* **The task**:
Recast the rows as a numbered list with blank lines left out, starting with the line that contains "790x1034 pixels. At" and going on through the line that contains "click(x=152, y=427)", and only those lines. Leave the pictures out of the answer.

* **Records supplied**:
>>>
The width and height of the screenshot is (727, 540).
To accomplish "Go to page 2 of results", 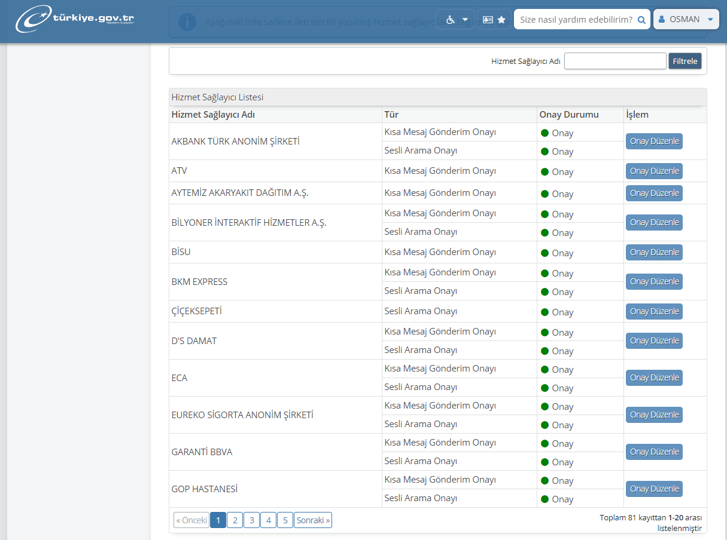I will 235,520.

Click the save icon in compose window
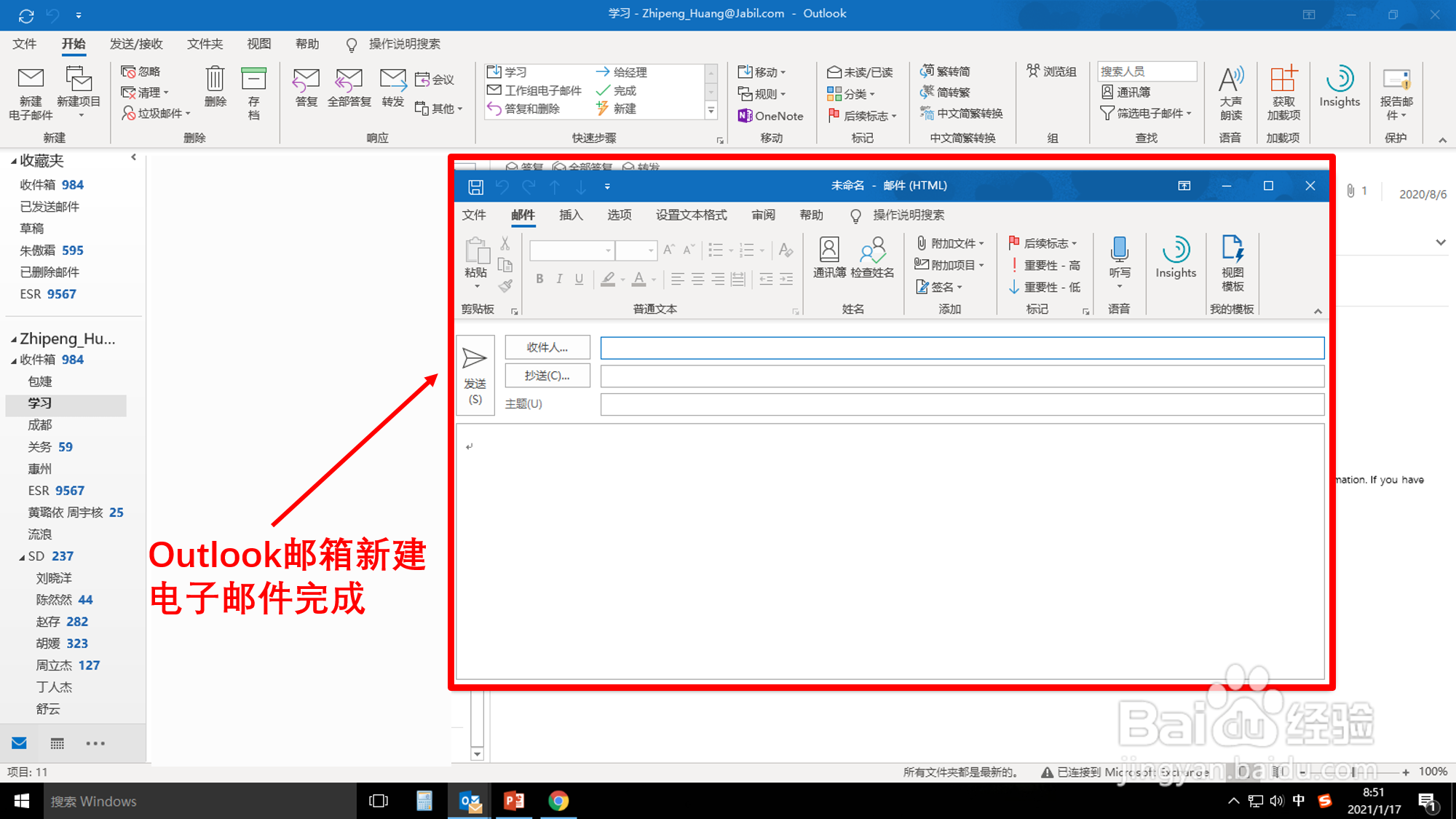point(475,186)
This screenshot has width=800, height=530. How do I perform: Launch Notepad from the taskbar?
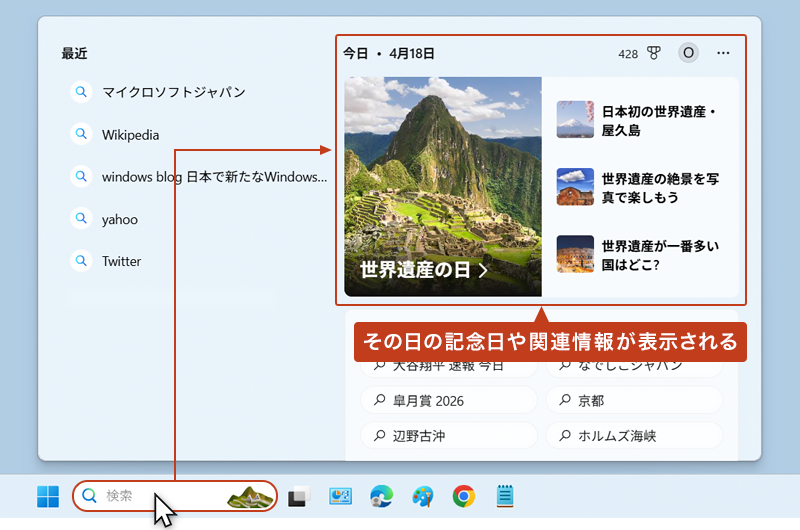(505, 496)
<<<
>>>
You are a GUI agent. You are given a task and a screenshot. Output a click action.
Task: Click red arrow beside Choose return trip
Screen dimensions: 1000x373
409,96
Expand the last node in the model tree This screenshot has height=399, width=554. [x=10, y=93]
<<<
>>>
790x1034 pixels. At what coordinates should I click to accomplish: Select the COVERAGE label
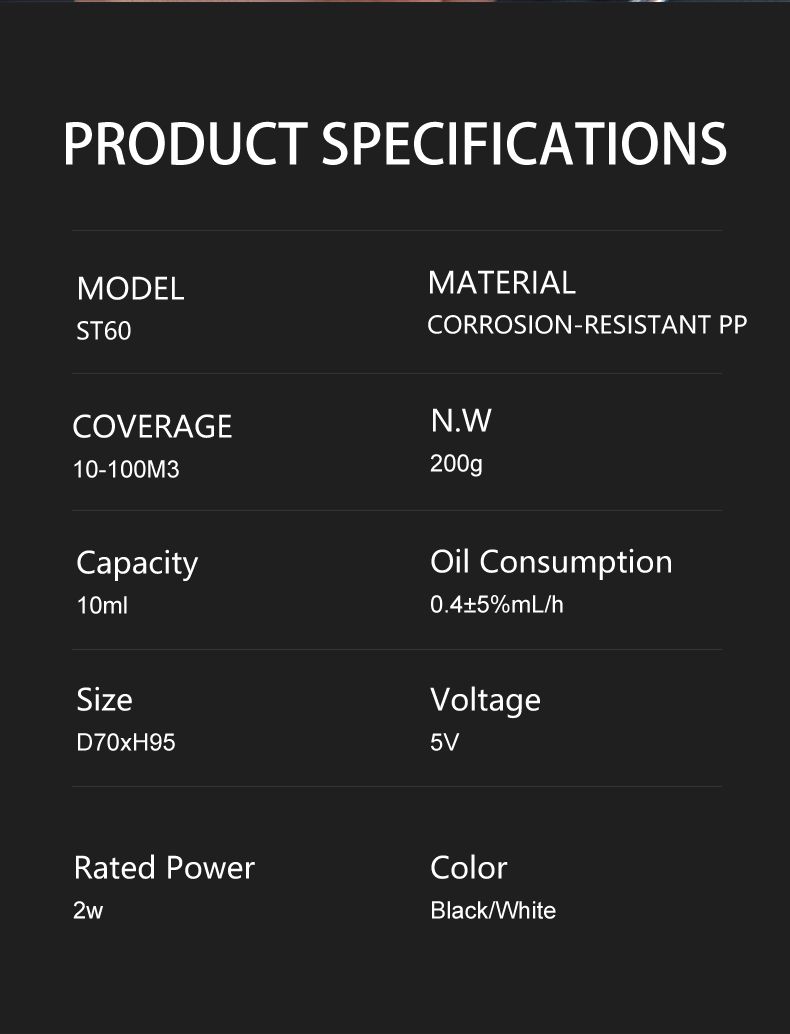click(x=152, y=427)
<<<
* **Answer for this exercise**:
1. 790x1034 pixels. At what coordinates should I click to accomplish: Select the COVERAGE label
2. click(x=152, y=427)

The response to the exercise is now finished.